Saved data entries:
= Beginning of Section =

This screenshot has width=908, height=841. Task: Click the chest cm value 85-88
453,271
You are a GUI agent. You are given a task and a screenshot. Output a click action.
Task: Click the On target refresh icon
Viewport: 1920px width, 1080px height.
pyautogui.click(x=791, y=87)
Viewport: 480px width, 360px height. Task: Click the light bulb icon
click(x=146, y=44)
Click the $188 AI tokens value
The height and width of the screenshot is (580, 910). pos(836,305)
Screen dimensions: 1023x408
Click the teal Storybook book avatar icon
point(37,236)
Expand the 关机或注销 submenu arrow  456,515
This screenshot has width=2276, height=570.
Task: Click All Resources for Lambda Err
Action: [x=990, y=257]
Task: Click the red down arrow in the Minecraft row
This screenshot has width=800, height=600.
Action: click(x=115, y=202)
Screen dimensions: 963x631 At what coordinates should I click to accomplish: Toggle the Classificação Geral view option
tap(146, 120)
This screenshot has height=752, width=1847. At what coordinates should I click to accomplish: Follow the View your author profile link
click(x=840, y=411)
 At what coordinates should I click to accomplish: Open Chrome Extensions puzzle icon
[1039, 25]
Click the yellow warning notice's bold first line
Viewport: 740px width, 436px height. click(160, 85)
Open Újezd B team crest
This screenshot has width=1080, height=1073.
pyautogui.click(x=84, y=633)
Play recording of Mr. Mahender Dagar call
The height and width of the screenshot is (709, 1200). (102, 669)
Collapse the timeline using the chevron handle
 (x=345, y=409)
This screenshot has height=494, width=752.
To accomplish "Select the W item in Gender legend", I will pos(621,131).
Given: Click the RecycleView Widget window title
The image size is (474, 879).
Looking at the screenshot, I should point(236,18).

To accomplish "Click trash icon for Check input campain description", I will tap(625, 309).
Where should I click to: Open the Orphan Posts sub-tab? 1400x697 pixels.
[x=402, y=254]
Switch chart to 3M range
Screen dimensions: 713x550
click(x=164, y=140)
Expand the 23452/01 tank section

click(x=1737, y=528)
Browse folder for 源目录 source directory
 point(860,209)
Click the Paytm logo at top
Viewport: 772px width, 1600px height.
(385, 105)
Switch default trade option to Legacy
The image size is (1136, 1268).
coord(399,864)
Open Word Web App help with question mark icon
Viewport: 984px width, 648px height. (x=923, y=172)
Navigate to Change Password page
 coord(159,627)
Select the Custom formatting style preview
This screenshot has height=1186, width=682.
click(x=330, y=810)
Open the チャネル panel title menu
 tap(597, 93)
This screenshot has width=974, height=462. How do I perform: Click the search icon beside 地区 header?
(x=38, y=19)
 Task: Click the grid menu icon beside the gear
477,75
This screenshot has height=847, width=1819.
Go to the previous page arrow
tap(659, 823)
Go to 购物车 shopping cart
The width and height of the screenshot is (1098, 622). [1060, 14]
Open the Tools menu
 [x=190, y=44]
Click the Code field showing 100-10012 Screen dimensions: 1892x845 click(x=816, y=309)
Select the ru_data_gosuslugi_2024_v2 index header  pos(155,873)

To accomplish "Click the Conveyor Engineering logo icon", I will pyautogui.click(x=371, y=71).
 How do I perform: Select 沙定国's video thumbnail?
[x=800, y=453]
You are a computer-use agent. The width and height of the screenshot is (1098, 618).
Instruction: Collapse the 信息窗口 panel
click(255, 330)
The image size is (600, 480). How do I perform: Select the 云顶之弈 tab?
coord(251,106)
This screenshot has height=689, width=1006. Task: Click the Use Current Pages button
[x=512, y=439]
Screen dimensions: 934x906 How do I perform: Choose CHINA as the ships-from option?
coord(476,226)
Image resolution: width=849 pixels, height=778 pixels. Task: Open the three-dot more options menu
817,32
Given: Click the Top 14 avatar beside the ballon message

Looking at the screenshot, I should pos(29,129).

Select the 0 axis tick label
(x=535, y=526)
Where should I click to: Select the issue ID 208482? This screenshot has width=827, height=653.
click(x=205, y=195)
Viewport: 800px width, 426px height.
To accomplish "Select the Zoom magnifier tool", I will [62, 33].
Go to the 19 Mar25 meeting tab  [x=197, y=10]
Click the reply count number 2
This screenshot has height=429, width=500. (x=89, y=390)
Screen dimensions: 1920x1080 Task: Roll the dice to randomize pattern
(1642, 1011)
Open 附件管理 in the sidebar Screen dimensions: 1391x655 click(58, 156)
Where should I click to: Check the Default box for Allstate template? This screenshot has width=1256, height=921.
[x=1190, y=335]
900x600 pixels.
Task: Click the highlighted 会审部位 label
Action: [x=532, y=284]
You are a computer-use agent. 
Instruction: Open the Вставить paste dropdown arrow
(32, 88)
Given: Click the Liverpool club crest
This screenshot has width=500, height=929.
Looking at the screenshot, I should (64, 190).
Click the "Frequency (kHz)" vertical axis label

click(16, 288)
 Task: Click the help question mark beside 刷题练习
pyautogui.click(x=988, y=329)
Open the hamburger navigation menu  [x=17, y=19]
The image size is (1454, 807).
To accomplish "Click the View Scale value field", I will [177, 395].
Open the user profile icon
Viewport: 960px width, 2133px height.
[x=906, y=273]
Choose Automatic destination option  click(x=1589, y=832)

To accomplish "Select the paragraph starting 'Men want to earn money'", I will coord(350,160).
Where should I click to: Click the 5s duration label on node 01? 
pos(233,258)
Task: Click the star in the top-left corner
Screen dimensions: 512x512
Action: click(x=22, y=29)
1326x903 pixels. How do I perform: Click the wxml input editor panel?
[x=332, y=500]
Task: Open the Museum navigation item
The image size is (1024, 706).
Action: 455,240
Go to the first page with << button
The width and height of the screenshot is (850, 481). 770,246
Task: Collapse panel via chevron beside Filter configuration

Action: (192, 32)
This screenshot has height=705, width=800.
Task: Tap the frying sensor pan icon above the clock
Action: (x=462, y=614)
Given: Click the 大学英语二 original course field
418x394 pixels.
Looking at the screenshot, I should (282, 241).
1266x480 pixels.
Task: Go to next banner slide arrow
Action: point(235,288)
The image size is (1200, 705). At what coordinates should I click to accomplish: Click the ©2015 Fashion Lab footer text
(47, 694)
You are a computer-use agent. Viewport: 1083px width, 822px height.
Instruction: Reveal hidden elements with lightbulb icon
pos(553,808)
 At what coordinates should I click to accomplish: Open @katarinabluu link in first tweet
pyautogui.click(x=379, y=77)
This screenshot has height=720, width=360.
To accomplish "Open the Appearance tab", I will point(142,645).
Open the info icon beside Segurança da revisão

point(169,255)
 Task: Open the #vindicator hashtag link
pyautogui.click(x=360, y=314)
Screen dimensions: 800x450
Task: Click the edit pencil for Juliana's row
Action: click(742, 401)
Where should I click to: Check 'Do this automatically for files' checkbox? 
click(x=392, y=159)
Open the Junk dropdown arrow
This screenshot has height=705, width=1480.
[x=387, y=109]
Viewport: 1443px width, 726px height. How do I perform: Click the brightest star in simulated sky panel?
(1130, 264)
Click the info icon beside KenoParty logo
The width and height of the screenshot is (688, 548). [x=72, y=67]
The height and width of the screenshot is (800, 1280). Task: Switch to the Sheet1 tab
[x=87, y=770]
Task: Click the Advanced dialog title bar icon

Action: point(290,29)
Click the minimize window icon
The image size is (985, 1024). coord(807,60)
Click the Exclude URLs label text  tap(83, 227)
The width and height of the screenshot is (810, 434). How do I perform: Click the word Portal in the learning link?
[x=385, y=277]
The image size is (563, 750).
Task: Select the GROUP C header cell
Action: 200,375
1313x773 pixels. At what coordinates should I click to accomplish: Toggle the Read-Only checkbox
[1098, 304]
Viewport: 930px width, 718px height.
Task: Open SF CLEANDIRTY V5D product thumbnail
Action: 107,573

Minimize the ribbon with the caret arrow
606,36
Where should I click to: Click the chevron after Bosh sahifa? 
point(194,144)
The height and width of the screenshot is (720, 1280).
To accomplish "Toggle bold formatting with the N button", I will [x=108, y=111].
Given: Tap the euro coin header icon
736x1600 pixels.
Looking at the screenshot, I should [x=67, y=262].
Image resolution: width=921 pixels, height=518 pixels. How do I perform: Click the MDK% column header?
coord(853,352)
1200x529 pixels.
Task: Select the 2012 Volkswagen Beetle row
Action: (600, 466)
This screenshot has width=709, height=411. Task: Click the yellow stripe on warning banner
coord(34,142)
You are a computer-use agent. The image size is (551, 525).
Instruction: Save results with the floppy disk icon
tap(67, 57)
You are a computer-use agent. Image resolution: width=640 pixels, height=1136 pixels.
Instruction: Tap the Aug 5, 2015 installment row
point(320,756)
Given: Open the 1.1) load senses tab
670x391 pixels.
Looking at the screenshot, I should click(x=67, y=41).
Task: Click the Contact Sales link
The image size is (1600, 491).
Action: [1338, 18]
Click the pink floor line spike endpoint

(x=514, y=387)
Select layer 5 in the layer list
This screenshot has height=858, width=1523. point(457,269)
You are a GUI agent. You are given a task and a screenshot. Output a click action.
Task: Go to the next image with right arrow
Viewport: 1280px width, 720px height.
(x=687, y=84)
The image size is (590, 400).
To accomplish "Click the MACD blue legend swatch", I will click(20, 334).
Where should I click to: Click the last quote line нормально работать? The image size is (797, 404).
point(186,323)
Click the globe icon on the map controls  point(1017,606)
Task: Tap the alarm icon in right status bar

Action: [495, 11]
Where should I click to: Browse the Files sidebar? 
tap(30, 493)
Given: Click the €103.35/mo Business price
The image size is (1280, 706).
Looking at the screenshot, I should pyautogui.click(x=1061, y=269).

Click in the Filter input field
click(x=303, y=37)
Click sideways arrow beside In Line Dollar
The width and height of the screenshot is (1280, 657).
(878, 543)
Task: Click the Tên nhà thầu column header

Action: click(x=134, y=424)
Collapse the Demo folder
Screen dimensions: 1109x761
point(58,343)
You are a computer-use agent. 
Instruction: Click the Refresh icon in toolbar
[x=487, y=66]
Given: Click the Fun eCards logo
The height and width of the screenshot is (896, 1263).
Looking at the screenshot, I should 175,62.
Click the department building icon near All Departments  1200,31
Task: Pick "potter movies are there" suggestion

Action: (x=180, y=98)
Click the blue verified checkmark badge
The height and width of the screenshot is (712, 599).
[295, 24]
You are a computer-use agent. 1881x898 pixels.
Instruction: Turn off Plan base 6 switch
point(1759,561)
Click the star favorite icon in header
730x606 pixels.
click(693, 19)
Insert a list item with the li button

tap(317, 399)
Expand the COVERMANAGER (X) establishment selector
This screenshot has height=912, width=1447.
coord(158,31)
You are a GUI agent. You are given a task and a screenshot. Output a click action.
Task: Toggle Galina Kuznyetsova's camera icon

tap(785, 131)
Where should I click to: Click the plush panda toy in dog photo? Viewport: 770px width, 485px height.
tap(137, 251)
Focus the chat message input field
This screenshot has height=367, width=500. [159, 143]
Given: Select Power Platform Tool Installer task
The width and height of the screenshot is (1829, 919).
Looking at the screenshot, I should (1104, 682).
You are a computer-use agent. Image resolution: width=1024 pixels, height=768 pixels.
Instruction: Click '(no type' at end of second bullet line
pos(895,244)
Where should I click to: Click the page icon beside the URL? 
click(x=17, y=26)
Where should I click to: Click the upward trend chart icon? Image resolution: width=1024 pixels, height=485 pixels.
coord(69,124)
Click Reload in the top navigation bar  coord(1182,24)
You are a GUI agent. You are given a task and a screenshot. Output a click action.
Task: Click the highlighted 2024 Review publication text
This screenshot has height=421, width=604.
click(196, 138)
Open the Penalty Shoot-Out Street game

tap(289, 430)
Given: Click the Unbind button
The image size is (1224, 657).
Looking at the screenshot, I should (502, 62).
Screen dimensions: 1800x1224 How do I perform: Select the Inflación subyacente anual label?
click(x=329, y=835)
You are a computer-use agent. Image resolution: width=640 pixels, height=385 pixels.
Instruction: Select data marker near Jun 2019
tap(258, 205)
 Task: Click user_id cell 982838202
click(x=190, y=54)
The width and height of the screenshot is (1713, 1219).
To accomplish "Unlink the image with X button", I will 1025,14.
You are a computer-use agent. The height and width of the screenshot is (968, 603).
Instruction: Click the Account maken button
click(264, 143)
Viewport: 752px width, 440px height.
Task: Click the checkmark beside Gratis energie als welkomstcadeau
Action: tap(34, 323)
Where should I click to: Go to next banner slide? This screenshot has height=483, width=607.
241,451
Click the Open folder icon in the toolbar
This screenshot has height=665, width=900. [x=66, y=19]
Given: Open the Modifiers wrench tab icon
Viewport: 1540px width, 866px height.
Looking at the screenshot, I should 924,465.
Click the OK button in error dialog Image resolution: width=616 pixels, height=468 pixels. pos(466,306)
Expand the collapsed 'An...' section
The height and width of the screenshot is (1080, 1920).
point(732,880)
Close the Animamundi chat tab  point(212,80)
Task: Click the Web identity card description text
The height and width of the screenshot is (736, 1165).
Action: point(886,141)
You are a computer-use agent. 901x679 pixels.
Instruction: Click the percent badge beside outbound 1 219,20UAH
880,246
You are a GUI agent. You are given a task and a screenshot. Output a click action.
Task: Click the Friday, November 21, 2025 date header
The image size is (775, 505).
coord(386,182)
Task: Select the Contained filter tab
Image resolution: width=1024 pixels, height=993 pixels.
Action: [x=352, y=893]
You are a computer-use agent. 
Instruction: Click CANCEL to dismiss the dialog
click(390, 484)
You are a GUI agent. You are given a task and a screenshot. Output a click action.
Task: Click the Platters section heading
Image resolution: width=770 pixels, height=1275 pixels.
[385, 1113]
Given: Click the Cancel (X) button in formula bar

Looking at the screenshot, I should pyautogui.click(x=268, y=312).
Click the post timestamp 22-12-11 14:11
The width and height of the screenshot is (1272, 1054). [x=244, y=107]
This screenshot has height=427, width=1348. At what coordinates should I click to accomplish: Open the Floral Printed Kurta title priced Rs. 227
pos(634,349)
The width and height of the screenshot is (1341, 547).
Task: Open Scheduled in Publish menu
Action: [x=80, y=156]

= End of Section =

Take the line above containing "Click the info icon beside KenoParty logo", the line containing "Click the Exclude", and all lines in between, and copy them exactly without anything else.

Click the info icon beside KenoParty logo
The width and height of the screenshot is (688, 548). [x=72, y=67]
The height and width of the screenshot is (800, 1280). Task: Switch to the Sheet1 tab
[x=87, y=770]
Task: Click the Advanced dialog title bar icon

Action: point(290,29)
Click the minimize window icon
The image size is (985, 1024). coord(807,60)
Click the Exclude URLs label text  tap(83, 227)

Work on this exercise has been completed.